Um Lugar o Sol suprime toda a primeira parte do livro, que descreve a infância e a adolescência do protagonista, dá a jovem rica as maiores atenções e toda simpatia da câmera, providenciando uma inteligente elipse na sequencia da morte da operária, pois o expectador fica na dúvida se George tentou ou não salvar sua possível vítima após o acidente no lago. Mas Stevens encontrou dificuldades em tornar sua versão do romance de Dreiser em uma história cruelmente naturalista de luta de classes, uma novidade para as plateias dos anos de 1950, mas que era mais ávida para o entretenimento do que pelas doutrinações políticas. Por isso que Um Lugar ao Sol se tornou um dos filmes românticos mais comoventes e trágicos da Hollywood clássica, resultado da maneira cuidadosa como George Stevens dirigiu os protagonistas (que foram instruídos a enfatizar a linguagem corporal, e não os diálogos) e de sua manipulação habilidosa de dois estilos que se contrastam consideravelmente. O encontro de conto de fadas de George com a doce Angela é dominado por um trabalho de câmera intimista, com closes sobrepostos de forma especialmente cuidadosa em uma fotografia borrada. As cenas de fábrica, com a namorada Alice, e posteriormente no tribunal, são fotografados mo estilo dos filmes noir, enfatizando a iluminação chiaroscuro e composições instáveis que expressam belamente a ameaça que as circunstâncias representam a George.

George e sua namorada, a operária Alice (Shelley Winters), um obstáculo aos seus planos. 

Para ficar com Angela, George não vê outra alternativa, a não ser livrar-se de Alice. 


Angela, George e Alice. Um triangulo fatal.
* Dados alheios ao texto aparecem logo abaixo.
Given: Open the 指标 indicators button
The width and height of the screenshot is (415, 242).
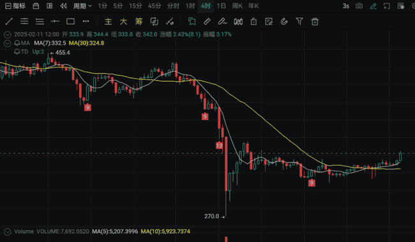Looking at the screenshot, I should tap(15, 6).
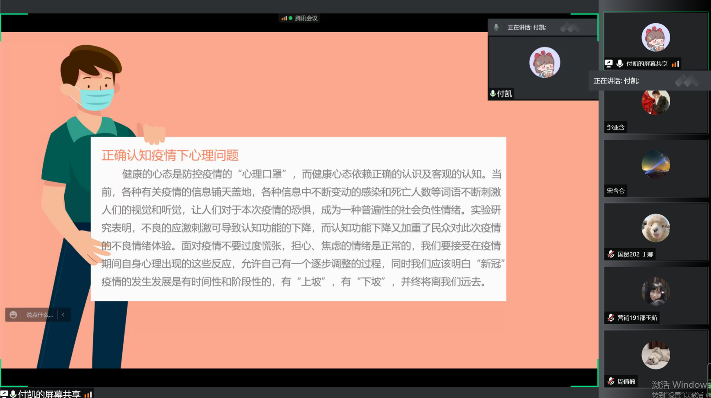The image size is (711, 398).
Task: Click the sheep avatar of 国贸202 丁娜
Action: 656,228
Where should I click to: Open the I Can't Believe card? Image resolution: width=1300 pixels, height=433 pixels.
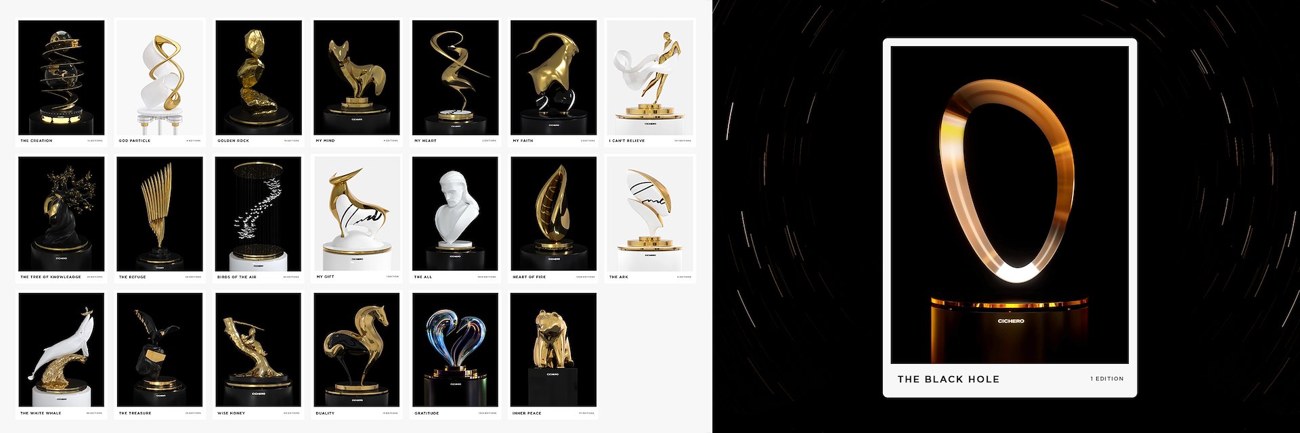(x=650, y=83)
Com Um Lugar o Sol, Stevens iniciou uma trilogia que aborda os contrastes da sociedade americana, seus costumes e contradições, trilogia esta que viria a seguir com Os Brutos Também Amam (Shane, 1953) e Assim Caminha a Humanidade (Giant, 1956). Uma obra cinematográfica que soube se impor com o avanço do tempo.
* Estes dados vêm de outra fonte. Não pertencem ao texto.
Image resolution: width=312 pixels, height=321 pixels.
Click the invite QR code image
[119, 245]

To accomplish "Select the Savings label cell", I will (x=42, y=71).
Nada mais resta para George ao ser julgado pela morte de Alice. Culpado ou inocente? Ele é apontado por um implacável promotor (Raymond Burr).

Divulgação do filme pelos jornais de São Paulo em 1952.

* O Código Hays foi um conjunto de normas morais aplicadas aos filmes lançados nos Estados Unidos entre 1930 e 1968 pelos grandes estúdios cinematográficos. Seu nome deriva de William H. Hays (1879-1954), advogado e político presbiteriano e presidente da Associação de Produtores e Distribuidores de Filmes da América de 1922 a 1945. Entretanto, já na primeira metade dos anos de 1950, o código já vinha perdendo força. Alguns cineastas e produtores estavam aptos a rompê-lo. A partir de 1968, o código deixou de existir, dando lugar ao sistema de classificação indicativa, que perpetua até hoje.


FICHA TÉCNICA

Um Lugar Ao Sol

(A Place In The Sun)

Ano de Produção: 1951

País: Estados Unidos.

Gênero: Drama.

Direção: George Stevens

Produção: George Stevens e Ivan Moffat (associado) para a Paramount Pictures, e também distribuição.

Roteiro: Michael Wilson

Fotografia: William C. Mellor. Em Preto & Branco.

Montagem: William Hornbeck.

Música: Franz Waxman.

Figurinos: Edith Head.

Metragem: 122 minutos.

ELENCO

Montgomery Clift – George Eastman

Elizabeth Taylor – Angela Vickers

Shelley Winters – Alice Tripp

Anne Revere – Hannah Eastman

Keefe Brasselle – Earl Eastman

Fred Clark – Bellows

Raymond Burr – Promotor R. Frank Marlowe

Herbert Heyes – Charles Eastman

Shepperd Strudwick – Anthony Vickers

Frieda Inescort – Senhora Ann Vickers

Kathryn Givney – Louise Eastman

Walter Sande – Art  Jansen, o advogado de George

Ted de Corsia – Juiz R.S. Oldendorff

John Ridgely – Coronel

Paul Frees – Reverendo Morrison.

Uma matéria escrita por Paulo Telles para o site  Cinema Com Poesia.